Position data for words and items:

◆ ◆ ◆

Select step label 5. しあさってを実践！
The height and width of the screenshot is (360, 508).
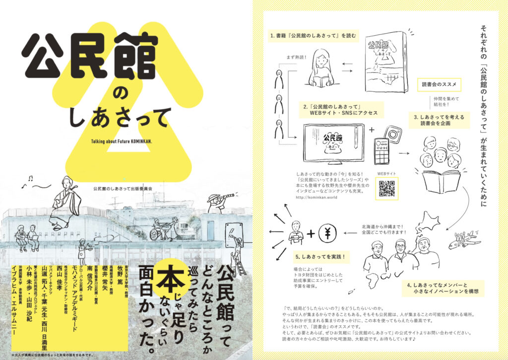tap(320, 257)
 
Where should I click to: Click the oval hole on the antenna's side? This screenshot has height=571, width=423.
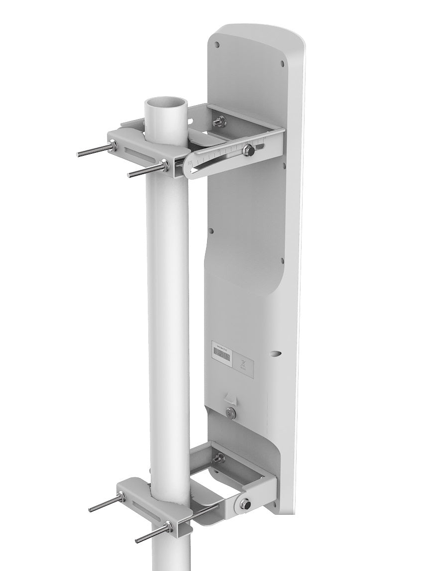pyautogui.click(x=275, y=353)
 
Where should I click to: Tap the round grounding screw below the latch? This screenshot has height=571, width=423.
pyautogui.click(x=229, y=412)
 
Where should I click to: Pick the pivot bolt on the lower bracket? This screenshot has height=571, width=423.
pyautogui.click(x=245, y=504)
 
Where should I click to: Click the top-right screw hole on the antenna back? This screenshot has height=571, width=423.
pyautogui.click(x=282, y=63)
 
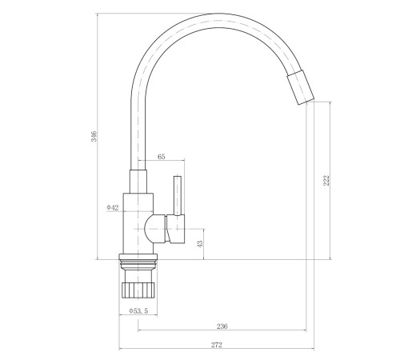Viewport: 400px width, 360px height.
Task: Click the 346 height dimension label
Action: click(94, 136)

◆ ◆ ◆

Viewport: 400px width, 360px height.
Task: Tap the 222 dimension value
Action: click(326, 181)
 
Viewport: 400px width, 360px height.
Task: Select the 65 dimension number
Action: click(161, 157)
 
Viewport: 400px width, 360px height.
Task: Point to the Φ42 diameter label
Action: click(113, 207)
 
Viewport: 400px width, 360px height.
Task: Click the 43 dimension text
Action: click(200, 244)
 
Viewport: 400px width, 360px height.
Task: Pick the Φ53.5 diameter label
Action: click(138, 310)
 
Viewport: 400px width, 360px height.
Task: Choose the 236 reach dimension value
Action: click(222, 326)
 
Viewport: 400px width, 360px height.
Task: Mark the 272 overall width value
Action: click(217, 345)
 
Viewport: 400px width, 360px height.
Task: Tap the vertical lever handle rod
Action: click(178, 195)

◆ ◆ ◆

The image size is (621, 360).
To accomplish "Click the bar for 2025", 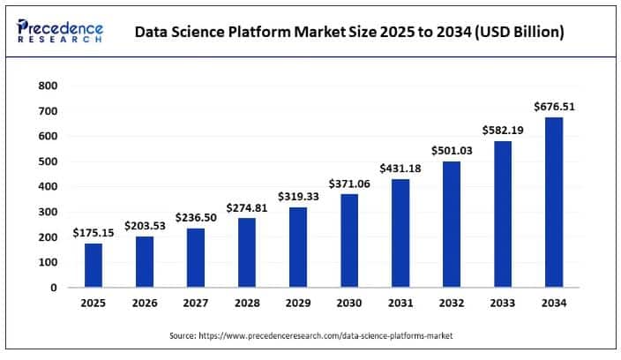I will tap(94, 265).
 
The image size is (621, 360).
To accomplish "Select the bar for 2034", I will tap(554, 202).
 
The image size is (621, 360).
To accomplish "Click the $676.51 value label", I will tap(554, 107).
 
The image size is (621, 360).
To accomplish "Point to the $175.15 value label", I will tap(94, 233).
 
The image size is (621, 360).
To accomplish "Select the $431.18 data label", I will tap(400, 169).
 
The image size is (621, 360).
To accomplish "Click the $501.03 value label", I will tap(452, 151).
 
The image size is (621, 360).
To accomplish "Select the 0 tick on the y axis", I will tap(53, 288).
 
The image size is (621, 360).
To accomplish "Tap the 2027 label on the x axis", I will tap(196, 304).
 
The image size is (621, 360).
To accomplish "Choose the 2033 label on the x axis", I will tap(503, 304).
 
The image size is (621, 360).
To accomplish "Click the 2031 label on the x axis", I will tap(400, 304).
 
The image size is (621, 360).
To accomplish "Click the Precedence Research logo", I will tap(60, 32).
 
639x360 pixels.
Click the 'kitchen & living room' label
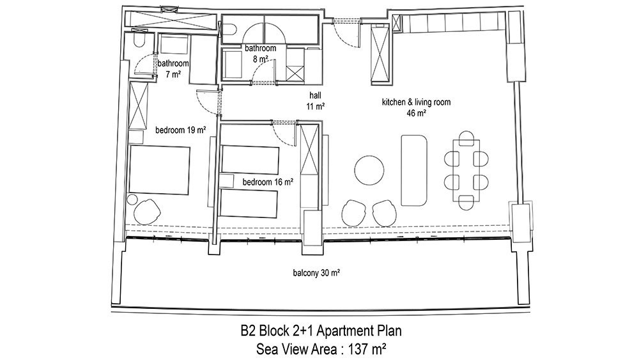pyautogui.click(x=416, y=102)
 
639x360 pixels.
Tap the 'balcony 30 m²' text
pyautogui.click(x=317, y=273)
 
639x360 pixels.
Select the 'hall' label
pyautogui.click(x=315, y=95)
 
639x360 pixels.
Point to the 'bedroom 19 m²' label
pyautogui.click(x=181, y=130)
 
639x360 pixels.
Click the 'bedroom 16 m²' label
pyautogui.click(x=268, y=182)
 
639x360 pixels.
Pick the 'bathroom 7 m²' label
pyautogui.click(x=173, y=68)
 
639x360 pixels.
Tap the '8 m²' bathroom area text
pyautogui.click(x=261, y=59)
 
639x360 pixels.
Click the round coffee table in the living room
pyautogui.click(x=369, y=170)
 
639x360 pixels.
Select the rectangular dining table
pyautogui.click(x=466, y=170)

◆ ◆ ◆

Convert the lines starting at the one containing "Where should I click to: Pick" and ending at the one containing "Action: click(94, 136)" into a JSON list of strings, one string per line, with blank lines skipped. Leave the pictures out.

> _Written response_:
[
  "Where should I click to: Pick the pivot bolt on the lower bracket? This screenshot has height=571, width=423.",
  "pyautogui.click(x=245, y=504)",
  "Where should I click to: Click the top-right screw hole on the antenna back? This screenshot has height=571, width=423.",
  "pyautogui.click(x=282, y=63)",
  "Viewport: 400px width, 360px height.",
  "Task: Click the 346 height dimension label",
  "Action: click(94, 136)"
]